DOCUMENT TEXT
● ● ●

# The Rain in Spain...



## RonFog (Oct 7, 2011)

Last autumn I had to re-tile my first floor balconies as the membranes ruptured and my house was permanently damp. The builder, who has done a very good job, also removed the drains running from the terraces down the inside of the walls as he felt that these were also causing damp to penetrate through. However, this has caused another problem as now the rainwater runs directly off the terraces and down the outside of the walls of the house making track marks as it runs down. The builder has been back with some really awful aluminium guttering that is huge and tells me that this is the only style of guttering available. It will look terrible as the house has pretty Andalucian style detail on the rendering, but I am loathe to have guttering and down pipes shipped from the UK. 
Does anyone have any ideas? RF


----------



## 90199 (Mar 21, 2010)

This is our only water drain from the terrace above the garage, all the others go into an Aljibe
It is an half moon tile reversed


----------



## Pesky Wesky (May 10, 2009)

RonFog said:


> Last autumn I had to re-tile my first floor balconies as the membranes ruptured and my house was permanently damp. The builder, who has done a very good job, also removed the drains running from the terraces down the inside of the walls as he felt that these were also causing damp to penetrate through. However, this has caused another problem as now the rainwater runs directly off the terraces and down the outside of the walls of the house making track marks as it runs down. The builder has been back with some really awful aluminium guttering that is huge and tells me that this is the only style of guttering available. It will look terrible as the house has pretty Andalucian style detail on the rendering, but I am loathe to have guttering and down pipes shipped from the UK.
> Does anyone have any ideas? RF


You certainly do not have to ship anything from the UK! We have zinc, most of the neighbours have pvc. However, after a bit of Googling it does seem that in your area aluminium is the name of the day. So maybe you'll have to look in another part of Spain, but no further afield I would have thought
Guttering = canalones and there are plenty of people offering the service in your area. Somebody might have something non aluminium.


----------



## RonFog (Oct 7, 2011)

Thank for your reply H, but I can see from the photo that your rainwater pipe runs down the inside of the exterior walls. Mine have now been blocked as there is now so much rain during the winter and I now need to train water off the terraces into a gutter and then a rainwater pipe down the exterior of the house, much the same as we do in the UK. I am looking for neat English style guttering. RF


----------



## RonFog (Oct 7, 2011)

Pesky Wesky said:


> You certainly do not have to ship anything from the UK! We have zinc, most of the neighbours have pvc. However, after a bit of Googling it does seem that in your area aluminium is the name of the day. So maybe you'll have to look in another part of Spain, but no further afield I would have thought
> Guttering = canalones and there are plenty of people offering the service in your area. Somebody might have something non aluminium.


Thanks PW I will start to google this straight away. it's not that I am averse to aluminium just the size of it! Rf


----------



## country boy (Mar 10, 2010)

These excellent people are near to you and will definitely have what you want:

AIM British building supplies and DIY centre - Decking Spain


----------



## VFR (Dec 23, 2009)

There are loads of Spanish company's around that will make a continuous ally gutter from the rear of the van from a big coil.
Any size shape you like (well a big choice)
Any colour you like.
Will even do the same in copper.
Light weight & easier to fix unlike plastic.


----------



## donz (May 5, 2010)

RonFog, I have definitely seen normal PVC guttering in the likes of either Leroy Merlin or Bauhaus down in Malaga so it is around 

I am having some put on my roof when it is finished this week


----------

● ● ●

TASK SET
1. List each distinct username that posts in the guttering thread.
2. From the guttering thread, extract the part that opens with the words containing "These excellent people" and closes with "colour you like.".
Use only the guttering thread above as your source, not the data.

MATERIAL
● ● ●

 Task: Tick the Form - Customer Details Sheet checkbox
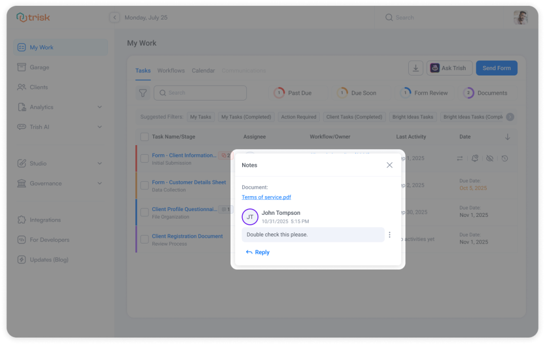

● ● ●

OUTPUTS IN ORDER
1. RonFog, 90199, Pesky Wesky, country boy, VFR, donz

2.
These excellent people are near to you and will definitely have what you want:

AIM British building supplies and DIY centre - Decking Spain


----------



## VFR (Dec 23, 2009)

There are loads of Spanish company's around that will make a continuous ally gutter from the rear of the van from a big coil.
Any size shape you like (well a big choice)
Any colour you like.